→ TASK REQUIREMENTS:
- a) According to the forum thread, phosphorus content is normally expressed in terms of what reference chemical?
- b) Reproduce the stretch of the forum thread from "## parsonsmj (8" through "ceg4048 (8 Apr 2008)".

→ GIVEN PASSAGE:
**********

The chemical formulae for this is KH2PO4(monobasic). Which basically is potassium and phosphorus mixed together (balanced equation).
So the ingredients I guess is just showing the potassium phosphate broken down to its raw ingredients. I think anyway. Anyone correct me if Im wrong.

John


----------



## mindscape100 (8 Apr 2008)

I was also wondering with regards to calculating how much water is in the aquarium.... Do you work out the volume of the tank from the basic dimentions or do you subtract the amout due to the substrate. With my tank that could accound for about 30-40 litres Id imagine. Any thoughts.

Thanks guys
John


----------



## Lisa_Perry75 (8 Apr 2008)

Well John thats the thing. Chemical formulae are just that. Its not just this and that "mixed together" they should be chemically covalently bonded together.

From what the ingredients say I would have thought the phosphorus is covalently bonded with oxygen and the potassium the same. If KH2PO4 was in there surely the only ingredient is KH2PO4? Its a bit like a cake is made with sugar, butter, eggs and flour. Once its cooked it has chemically bonded together and you couldn't call it the same as sugar, butter, eggs and flour it is now chemically different.


----------



## Lisa_Perry75 (8 Apr 2008)

I may be wrong, but then again I'm in the lab all the time and if I pick up a bottle of say epsom salts (MgSO4) I wouldn't expect it to be a mix of dry powders magnesium oxide and dry powder of sulphate.


----------



## parsonsmj (8 Apr 2008)

Hi 
I have just got the other ingredients for the brew.
However I missed Chelated Trace Elements Mix(500g) - Â£10.50
I thought the AE trace was all I required!
Have I missed something?


----------



## ceg4048 (8 Apr 2008)

mindscape100 said:
			
		

> I was also wondering with regards to calculating how much water is in the aquarium.... Do you work out the volume of the tank from the basic dimentions or do you subtract the amout due to the substrate. With my tank that could accound for about 30-40 litres Id imagine. Any thoughts.
> 
> Thanks guys
> John



Guys,
     KH2PO4 is KH2PO4. The references you see to K2O has nothing to do with the chemical formula of the supplied powder. I believe there are certain regulations related to selling fertilizers in that the content must be expressed in terms of a standard reference chemical. In the case of Phosphorus, the content is normally expressed in terms of "equivalent P2O5" and in the case of Potassium the content might be expressed in terms of "equivalent K2O".

**********

→ DATA SECTION:
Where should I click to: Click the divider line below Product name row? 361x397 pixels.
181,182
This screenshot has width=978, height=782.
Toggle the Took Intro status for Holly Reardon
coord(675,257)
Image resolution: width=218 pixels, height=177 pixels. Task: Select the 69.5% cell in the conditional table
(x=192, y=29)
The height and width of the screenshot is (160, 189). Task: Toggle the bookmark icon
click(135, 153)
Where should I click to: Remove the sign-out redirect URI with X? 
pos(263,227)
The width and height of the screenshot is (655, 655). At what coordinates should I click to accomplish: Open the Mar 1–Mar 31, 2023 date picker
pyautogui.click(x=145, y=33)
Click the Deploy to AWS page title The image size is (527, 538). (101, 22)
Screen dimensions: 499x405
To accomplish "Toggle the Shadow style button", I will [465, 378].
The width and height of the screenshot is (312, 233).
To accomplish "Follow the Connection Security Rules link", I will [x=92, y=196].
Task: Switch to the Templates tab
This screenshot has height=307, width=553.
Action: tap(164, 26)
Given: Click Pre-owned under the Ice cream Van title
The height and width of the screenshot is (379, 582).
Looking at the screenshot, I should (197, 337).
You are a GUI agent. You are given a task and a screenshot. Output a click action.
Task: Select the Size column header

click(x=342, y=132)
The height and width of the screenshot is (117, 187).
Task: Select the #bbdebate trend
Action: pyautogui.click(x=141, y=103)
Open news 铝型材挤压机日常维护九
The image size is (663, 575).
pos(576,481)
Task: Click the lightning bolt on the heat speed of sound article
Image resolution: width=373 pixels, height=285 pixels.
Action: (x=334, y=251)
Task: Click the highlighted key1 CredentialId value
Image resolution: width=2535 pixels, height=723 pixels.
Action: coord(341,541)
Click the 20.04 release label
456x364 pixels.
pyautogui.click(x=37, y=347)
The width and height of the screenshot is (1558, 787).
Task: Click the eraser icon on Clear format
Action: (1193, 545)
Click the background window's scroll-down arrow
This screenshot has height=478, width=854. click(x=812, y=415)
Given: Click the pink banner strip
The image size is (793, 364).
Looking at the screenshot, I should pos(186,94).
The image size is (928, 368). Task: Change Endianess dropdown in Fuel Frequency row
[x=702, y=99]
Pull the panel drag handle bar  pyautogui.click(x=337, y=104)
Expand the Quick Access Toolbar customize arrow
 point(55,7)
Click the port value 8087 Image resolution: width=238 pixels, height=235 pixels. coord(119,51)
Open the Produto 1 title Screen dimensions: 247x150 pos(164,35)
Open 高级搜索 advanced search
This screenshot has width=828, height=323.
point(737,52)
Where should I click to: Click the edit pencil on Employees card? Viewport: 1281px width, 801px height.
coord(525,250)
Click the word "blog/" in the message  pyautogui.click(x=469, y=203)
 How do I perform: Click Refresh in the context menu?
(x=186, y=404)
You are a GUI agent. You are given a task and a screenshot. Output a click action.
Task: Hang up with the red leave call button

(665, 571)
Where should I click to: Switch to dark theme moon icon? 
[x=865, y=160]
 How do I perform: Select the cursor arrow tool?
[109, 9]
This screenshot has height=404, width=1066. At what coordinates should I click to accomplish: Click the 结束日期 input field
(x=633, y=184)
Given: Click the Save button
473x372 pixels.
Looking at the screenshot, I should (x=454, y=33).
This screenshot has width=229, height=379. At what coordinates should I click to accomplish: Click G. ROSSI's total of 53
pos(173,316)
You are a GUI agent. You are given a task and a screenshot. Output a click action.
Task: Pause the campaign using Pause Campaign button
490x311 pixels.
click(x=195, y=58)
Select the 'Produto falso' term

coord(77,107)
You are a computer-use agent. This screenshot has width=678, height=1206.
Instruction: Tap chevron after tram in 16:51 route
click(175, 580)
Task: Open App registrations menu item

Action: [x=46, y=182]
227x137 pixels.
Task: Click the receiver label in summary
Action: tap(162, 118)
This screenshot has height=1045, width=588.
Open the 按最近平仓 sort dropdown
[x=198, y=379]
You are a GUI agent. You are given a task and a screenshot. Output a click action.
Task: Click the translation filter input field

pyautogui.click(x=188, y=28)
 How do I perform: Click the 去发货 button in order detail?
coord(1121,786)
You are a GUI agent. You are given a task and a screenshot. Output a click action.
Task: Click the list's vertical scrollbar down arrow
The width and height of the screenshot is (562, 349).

**********

→ SOLVED PROBLEMS:
- a) Equivalent P2O5.

- b)
## parsonsmj (8 Apr 2008)

Hi 
I have just got the other ingredients for the brew.
However I missed Chelated Trace Elements Mix(500g) - Â£10.50
I thought the AE trace was all I required!
Have I missed something?


----------



## ceg4048 (8 Apr 2008)